#### Source material:
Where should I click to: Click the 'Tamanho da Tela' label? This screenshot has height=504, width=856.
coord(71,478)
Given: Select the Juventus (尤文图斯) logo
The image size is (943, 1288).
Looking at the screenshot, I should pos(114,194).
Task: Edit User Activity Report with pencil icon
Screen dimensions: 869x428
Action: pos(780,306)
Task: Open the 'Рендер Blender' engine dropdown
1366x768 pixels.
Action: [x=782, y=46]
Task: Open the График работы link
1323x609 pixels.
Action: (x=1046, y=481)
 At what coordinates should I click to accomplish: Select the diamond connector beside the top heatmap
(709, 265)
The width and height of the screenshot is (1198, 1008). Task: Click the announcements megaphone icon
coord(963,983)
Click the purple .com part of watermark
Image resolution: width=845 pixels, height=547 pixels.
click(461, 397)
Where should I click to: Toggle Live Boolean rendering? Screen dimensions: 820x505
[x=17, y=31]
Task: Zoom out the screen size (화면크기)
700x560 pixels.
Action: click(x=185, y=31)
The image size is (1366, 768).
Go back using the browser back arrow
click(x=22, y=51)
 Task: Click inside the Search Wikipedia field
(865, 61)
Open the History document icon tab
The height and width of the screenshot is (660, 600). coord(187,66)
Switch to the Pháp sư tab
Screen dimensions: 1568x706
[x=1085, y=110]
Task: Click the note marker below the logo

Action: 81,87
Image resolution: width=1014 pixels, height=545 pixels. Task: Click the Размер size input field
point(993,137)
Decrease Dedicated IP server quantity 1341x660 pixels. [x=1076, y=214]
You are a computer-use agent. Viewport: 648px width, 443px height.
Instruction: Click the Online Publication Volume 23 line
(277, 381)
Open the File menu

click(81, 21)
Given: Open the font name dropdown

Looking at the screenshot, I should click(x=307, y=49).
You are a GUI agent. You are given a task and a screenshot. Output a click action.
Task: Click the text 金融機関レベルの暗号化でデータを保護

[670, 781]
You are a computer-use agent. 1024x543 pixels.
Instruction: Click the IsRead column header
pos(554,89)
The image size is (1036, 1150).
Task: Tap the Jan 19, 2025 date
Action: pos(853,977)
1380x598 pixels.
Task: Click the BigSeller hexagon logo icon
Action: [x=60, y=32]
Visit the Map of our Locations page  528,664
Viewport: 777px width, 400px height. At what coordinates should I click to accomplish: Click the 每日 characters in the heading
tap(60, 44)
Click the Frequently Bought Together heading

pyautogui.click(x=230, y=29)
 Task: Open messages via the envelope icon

#### What is expected:
The word is "agent". Copy every line above where it appears.

#### Answer to this task:
You are a computer-use agent. Viewport: 648px width, 443px height.
You are a GUI agent. You are given a task and a screenshot. Output a click action.
You are a computer-use agent. 1024x543 pixels.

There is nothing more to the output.